The Mama Rana’s venture started off with their signature lamprais and rice and curry and has recently added Biriyani to their menu with plans to expand more in the future. Mama Rana sent some homemade food our way together with a note of thanks from Mama Rana herself and we had to taste for ourselves and see what Mama Rana’s homemade food has to offer.
This Sri Lankan Lamprais is a delightful amalgamation of fragrantly flavourful rice, meat curry and side dishes. Mama Rana’s signature lamprais is satisfyingly good. It includes ghee rice, curried ash plantain, brinjal, seeni sambol, cutlet, fried egg and spicy curried chicken wrapped in banana leaf and oven warmed for a few minutes till all the aromas mingle and intensify. Mama Rana’s pick up the slack of what some of the more commercialised Sri Lankan lamprais spots have dropped with lamprais that is flavoursome and wholesome and thankfully, not seeping in oil! The lamprais comes in vegetarian, prawn, fish and mixed meat options and Mama Rana’s is also currently exploring a vegan alternative as well.
Rice and Curry (White Rice & Yellow Rice)
The 80:20 rule by Mama Rana is no exaggeration and is obvious when the banana leaf is unfolded - five different curries and vegetables nearly covers the bed of rice underneath. The White Rice and Curry included Jaffna curry style dry prawns, a coconut based mixed vegetable curry, curried mushrooms, gotukola sambol and pol sambol. The Jaffna style prawn curry was delicious; a balance of creamy and spicy with a generously served portion of 8 medium sized prawns per pack (we had to double check if it was simply by a stroke of luck – it’s not, that’s their portion size). The Yellow Rice pack includes turmeric infused yellowed rice, devilled potatoes, brinjal moju, cucumber salad and a cutlet with a choice of meat, either chicken, fish, prawn, mutton or pork. We opted for their black pepper pork curry, a thick curry coated with aromatic spices that just melted in our mouths.
Mama Rana’s shares that they are a halal friendly venture and that all pork dishes are prepared and cooked separately and away from their other food preparations.

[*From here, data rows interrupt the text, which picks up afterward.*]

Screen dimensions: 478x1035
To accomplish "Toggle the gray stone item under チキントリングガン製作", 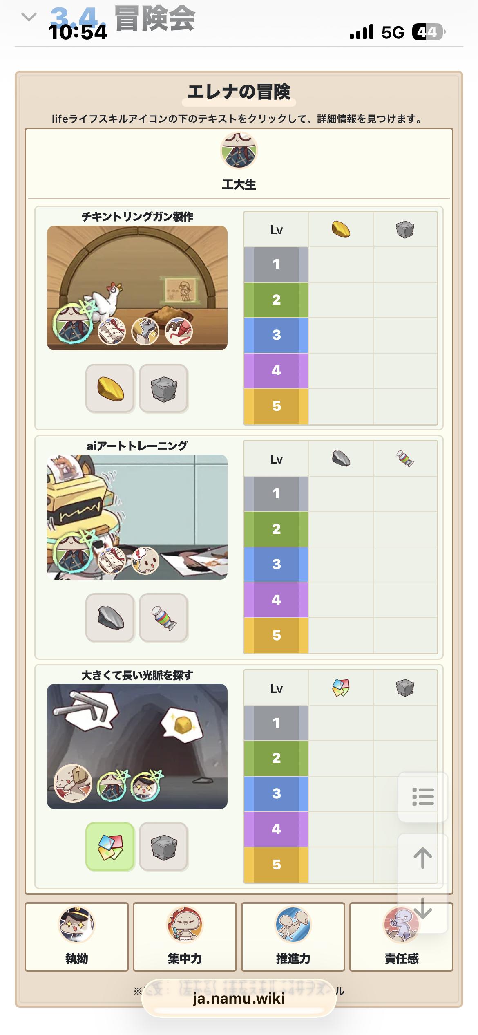I will [163, 388].
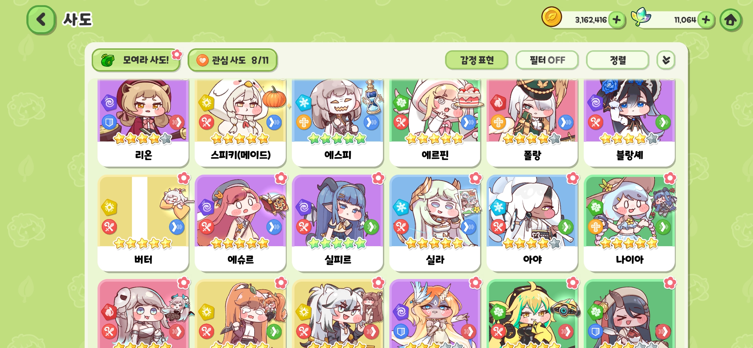This screenshot has height=348, width=753.
Task: Toggle favorite flower on 버터 card
Action: point(184,178)
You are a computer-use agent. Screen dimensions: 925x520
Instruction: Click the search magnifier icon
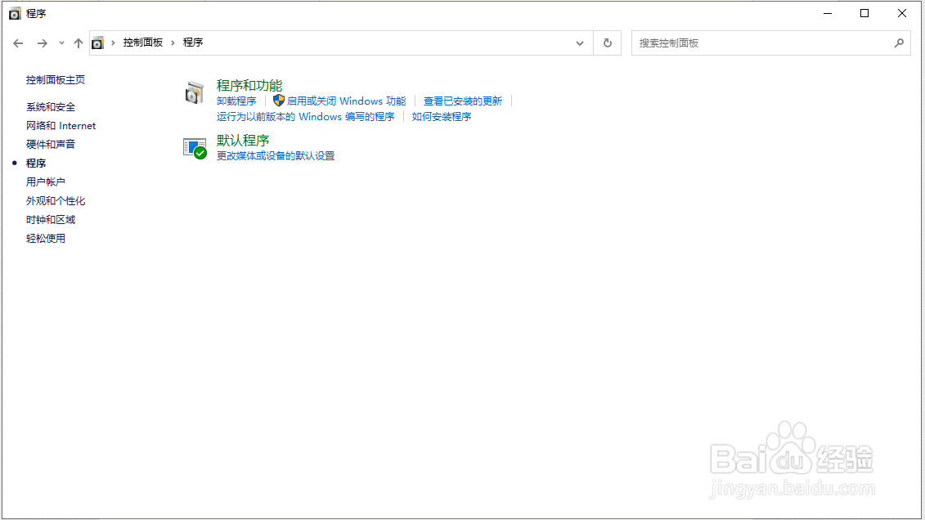click(898, 43)
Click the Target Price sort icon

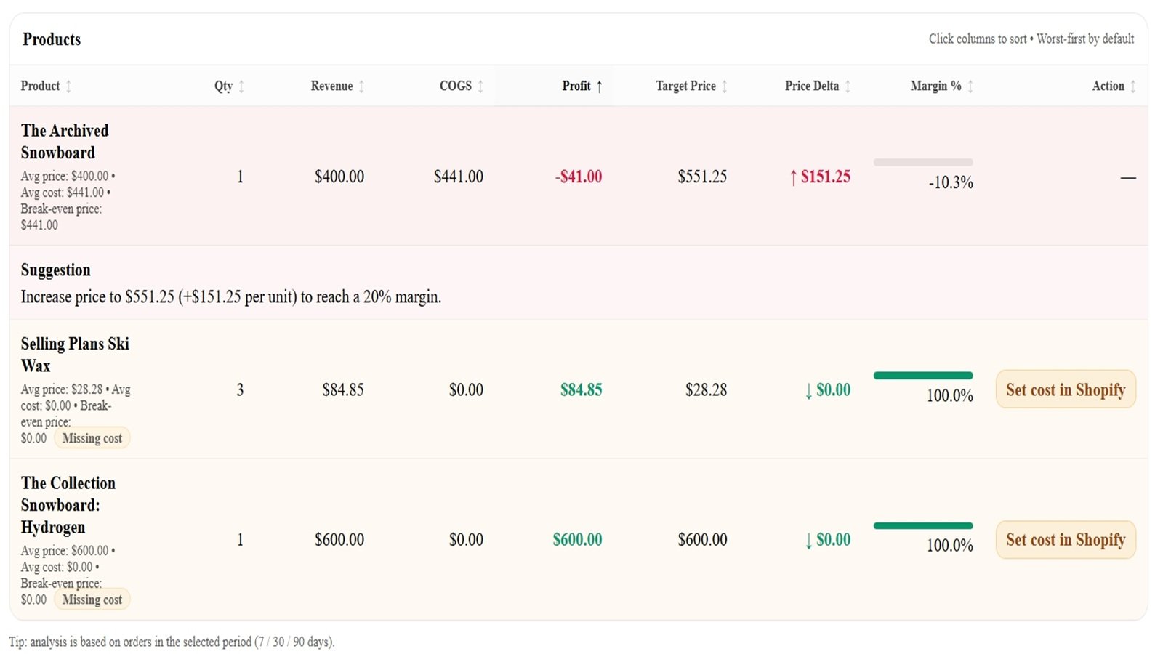725,86
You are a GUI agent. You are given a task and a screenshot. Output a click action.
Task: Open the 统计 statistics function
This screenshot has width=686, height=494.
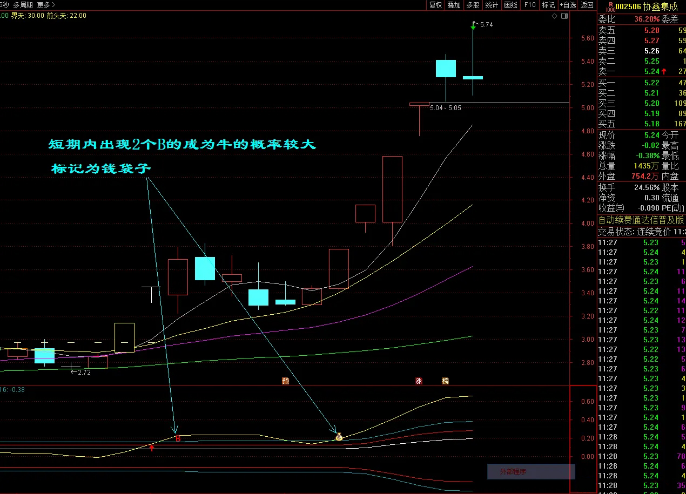click(492, 5)
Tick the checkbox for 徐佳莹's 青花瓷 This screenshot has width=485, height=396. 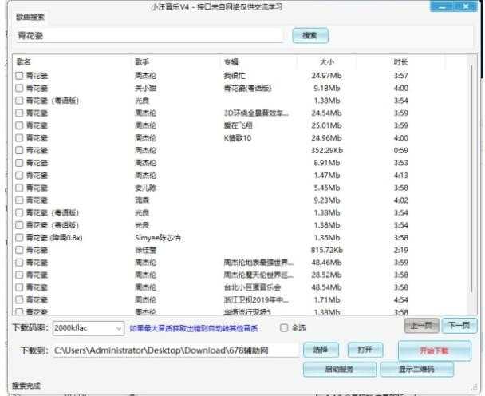tap(19, 250)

Mama Rana’s latest addition to the menu is one which she proudly proclaims to us as ‘possibly the least oily biriyani you will eat’. The biriyani, served in a clay pot, is enough for 5-7 persons and is topped with roast chicken and eggs and garnished with toasted cashew and mint leaves with a side of raita, mint chutney, mango chutney and vegetable korma. This biriyani is slow cooked for 3 hours and as a result, the long grain basmati rice has plenty of time to absorb all the aromas and flavours of the biriyani spice mix. The biriyani is a generous portion both in rice and in its meats. The Mama Rana’s ethos of less oil does make the biryani slightly drier than the rest but its easily cured once mixed with the korma and raita. And what compliments biryani more than dessert? While watalappam is traditionally the go-to, Mama Rana’s will be introducing a different dessert– Kheer, a decadent, mellow, rice pudding with many layers of subtle flavours that juxtaposes between light and sweet.